Could you return every row below word for word, leaving out the pictures?
******
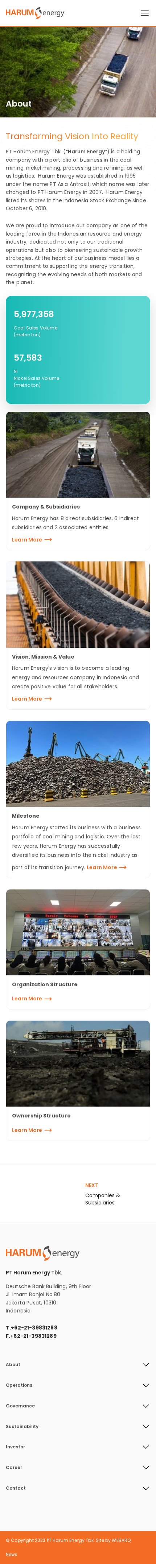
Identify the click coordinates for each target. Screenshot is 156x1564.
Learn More (27, 539)
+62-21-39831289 (33, 1336)
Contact (16, 1488)
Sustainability (22, 1427)
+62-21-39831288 (34, 1327)
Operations (19, 1385)
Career (14, 1467)
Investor (15, 1447)
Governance (20, 1406)
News (12, 1554)
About (13, 1365)
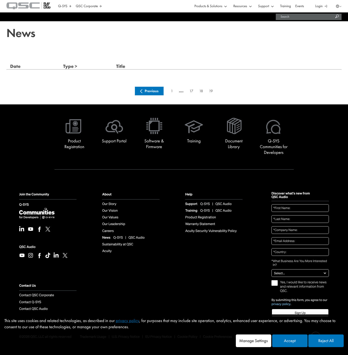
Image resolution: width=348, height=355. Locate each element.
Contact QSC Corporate (36, 295)
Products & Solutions (208, 6)
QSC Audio (27, 247)
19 (211, 90)
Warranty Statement (200, 224)
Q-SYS (24, 205)
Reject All (326, 341)
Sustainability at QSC (117, 244)
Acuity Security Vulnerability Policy (211, 231)
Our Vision (110, 211)
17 (191, 90)
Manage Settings (253, 341)
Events (299, 6)
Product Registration (200, 217)
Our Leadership (113, 224)
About (106, 194)
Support (263, 6)
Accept (290, 341)
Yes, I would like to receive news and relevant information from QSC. (303, 286)
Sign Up (300, 313)
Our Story (109, 204)
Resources (240, 6)
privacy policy (281, 304)
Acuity (107, 251)
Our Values (110, 217)
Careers (108, 231)
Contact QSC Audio (33, 309)
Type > (70, 66)
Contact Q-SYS (30, 302)
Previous (152, 90)
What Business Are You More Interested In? (299, 263)
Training (285, 6)
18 (201, 90)
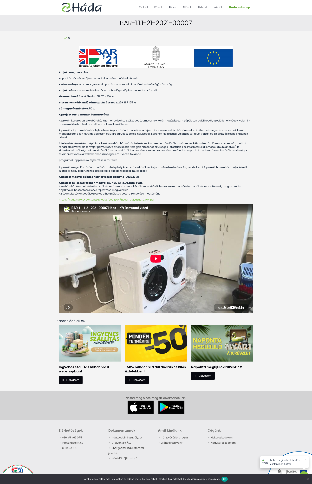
******
» **WRITTEN SOLUTION**:
Identify the click coordinates for each target. Screenshot is 156x1564.
Learn More (27, 539)
+62-21-39831289 (33, 1336)
Contact (16, 1488)
Sustainability (22, 1427)
+62-21-39831288 (34, 1327)
Operations (19, 1385)
Career (14, 1467)
Investor (15, 1447)
Governance (20, 1406)
News (12, 1554)
About (13, 1365)
Image resolution: width=348, height=355. Locate each element.
Contact QSC Corporate (36, 295)
Products & Solutions (208, 6)
QSC Audio (27, 247)
19 (211, 90)
Warranty Statement (200, 224)
Q-SYS (24, 205)
Reject All (326, 341)
Sustainability at QSC (117, 244)
Acuity Security Vulnerability Policy (211, 231)
Our Vision (110, 211)
17 (191, 90)
Manage Settings (253, 341)
Events (299, 6)
Product Registration (200, 217)
Our Leadership (113, 224)
About (106, 194)
Support (263, 6)
Accept (290, 341)
Yes, I would like to receive news and relevant information from QSC. (303, 286)
Sign Up (300, 313)
Our Story (109, 204)
Resources (240, 6)
privacy policy (281, 304)
Acuity (107, 251)
Our Values (110, 217)
Careers (108, 231)
Contact QSC Audio (33, 309)
Type > (70, 66)
Contact Q-SYS (30, 302)
Previous (152, 90)
What Business Are You More Interested In? (299, 263)
Training (285, 6)
18 (201, 90)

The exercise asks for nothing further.